In another consideration, cold exposure may also lead to increased oxidative stress which, may lead to further complications in the clinical patient [Blagojevic et al. 2001; Marek et al. 2013]. Besides wearing an HME, one could argue that the use of nutraceutical supplements, such as various antioxidants and D-ribose, could offer a theoretical benefit to tissues subjected to ischemia or oxidative stress [Seifert et al. 2009; Jeserich et al. 1999; Ergonul et al. 2007]. Measured parameters of high-energy phosphates and oxidative stress metabolites may help in supporting this added dietary supplement premise. However, further research on this hypothesis is warranted.
Conclusion
An HME mask for cold exposure conditions can provide significant mitigation of cold air-induced increases in systolic BP, diastolic BP and MAP compared with NM and PL mask conditions in patients with diagnosed hypertension.
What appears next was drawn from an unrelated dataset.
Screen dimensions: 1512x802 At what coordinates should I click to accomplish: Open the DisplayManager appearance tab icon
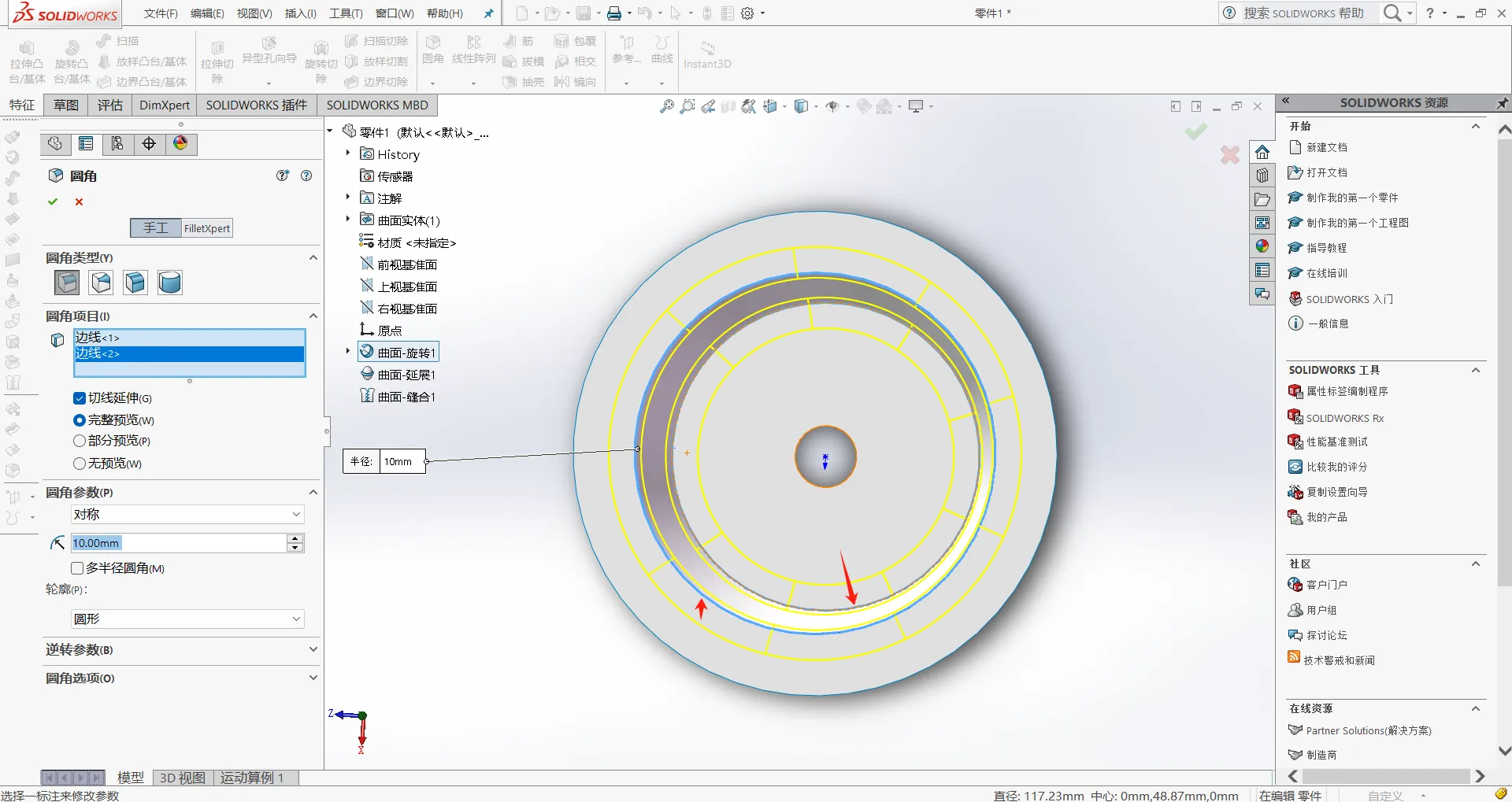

While not isolating any certain pharmaceutical class, it is apparent that pharmaceuticals alone were not effective in minimizing hypertension during cold air inhalation. The benefit was greater in patients aged 60 years or over than in those under 60 years. Published reports centering on the increase in cardiovascular morbidity and mortality from cold, dry air inhalation would suggest that consideration in the use of an HME mask may provide a significant preventive benefit to people with hypertension, and the magnitude of this benefit may be more significant for those aged 60 years or over.
Footnotes
Funding
The study was funded by Polar Wrap, LLC, Memphis TN. Polar Wrap, LLC was not involved in the study design, data collection, analysis or interpretation of data, or in the preparation and writing of this manuscript.
Conflict of interest statement
The authors declare no conflicts of interest in preparing this article.